Location: Aurangabad, Maharashtra
Founded In: 2nd - 3rd century
Aurangabad caves are situated on the outskirts of the Aurangabad city
of Maharashtra. They lie in a valley, located between the Sihyachal and
Satara range of hills, which is irrigated by River Dudhna. There are
twelve caves in toto, which are basically categorized into three groups,
depending upon their location. The first group of caves consists of cave
number 1, 2, 3, 4 and 5, the second group comprises of cave number 6, 7,
8 and 9, while the last and the third group is made up of cave number
10, 11 and 12.
The distance between the first and second group of caves is
approximately 500 m. The first group of caves is situated on the western
side of a hill, while the second group lies on the eastern side of the
same hill. The third group of caves, outside the Aurangabad city, is
located to the east of the second group. The earliest excavations that
were carried out at the site came up with the cave number 1 and 3.
Aurangabad caves have been known to date back to somewhere around the
2nd - 3rd century.
The design of the cave number three represents a Chaitya Griha of the
Hinayana order of Buddhism. The heterogeneous nature of rock formation
in this cave has made it difficult to preserve the caves in a proper
manner. Since the rock formation is heterogeneous, the authorities have
also not been able to carry out large-scale excavations here. Many
portions of the caves, where the rock formations are wobbly, have been
left unearthed. Even cave number 1 is an unfinished vihara, with the
ceiling of its verandah having fallen down.
Cave number 2 also represents a vihara and has a shrine of Lord Buddha
at the rear. The rest of the Aurangabad Caves are usually attributed to
the reign of the Kalachuri dynasty. Of all the caves, cave number 7 is
the most intricately built and is also quite known for its sculptural
ornamentation. The cave has a shrine in the center, along with an outer
corridor that runs all around it. There are recesses, at regular
intervals, in the corridor. These recesses have been beautifully carved
with the images of Buddhist Gods and Goddesses.
The verandah of the cave has a splendid front wall, which stands
adorned with magnificent representation of a panel of litany of
Avalokitesvara and Bodhisattva, on either side of the entrance to the
shrine.
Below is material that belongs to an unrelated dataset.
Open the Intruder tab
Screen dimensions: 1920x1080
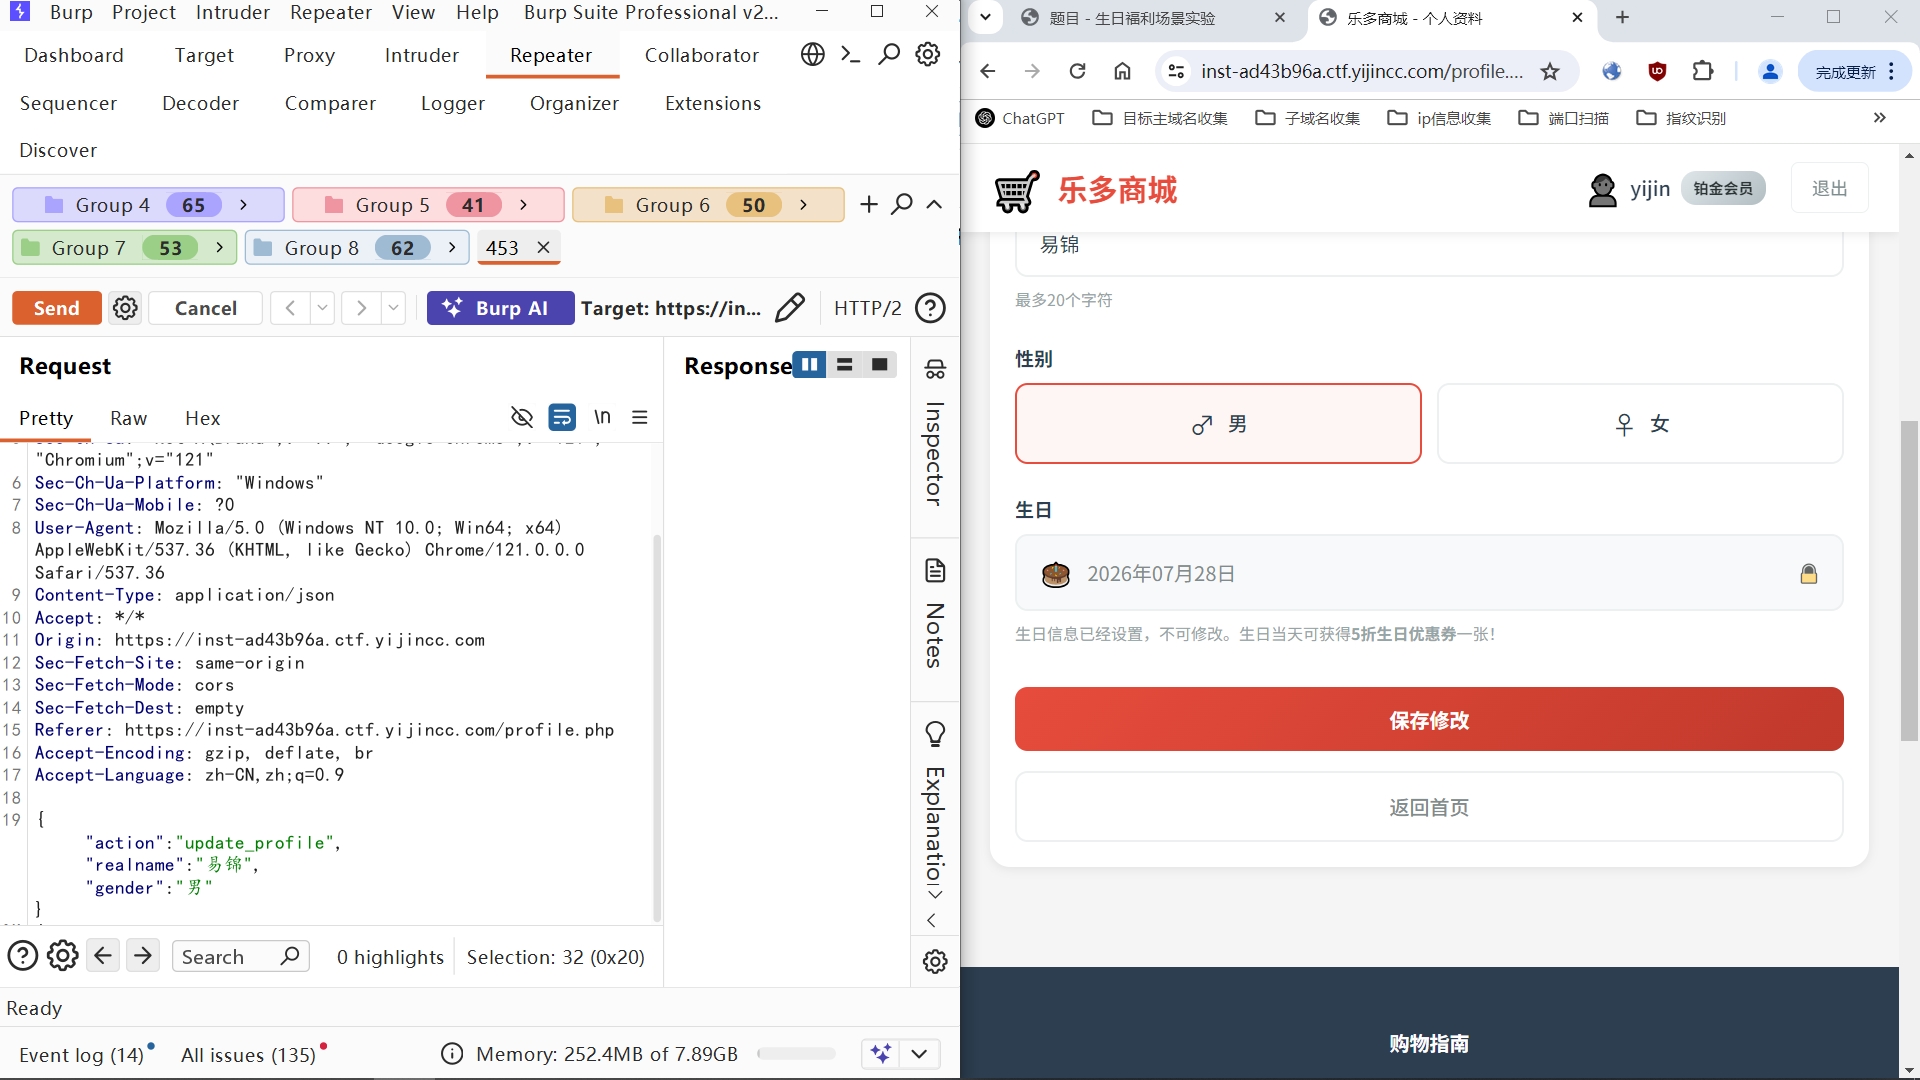coord(421,55)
The litany of Avalokitesvara, found in Aurangabad caves, is even
more detailed as well as intricate than the ones found in the Ajanta and
Ellora caves. It represents Bodhisattva Padmapani as the 'Savior of
Eight Great Perils' (Fire, Theft, Demon, Elephant, Lion, Shipwreck,
Snake and Monkey).
Apart from the panel mentioned above, the Aurangabad caves are adorned
with other impressive sculptural panels also. One such panel is that of
Tara, principal consort of Avalokitesvara. It has been illustrated to
the left of the central shrine door. Then, there is also a panel that
depicts a group of six female musicians on the left wall of the main
shrine, believed to be a representative sculptural panel of the
Aurangabad Caves. The main female, shown at the center of the panel, is
in a dancing mudra, while the five others are playing different musical
instruments. The remaining Aurangabad caves have incomplete excavations.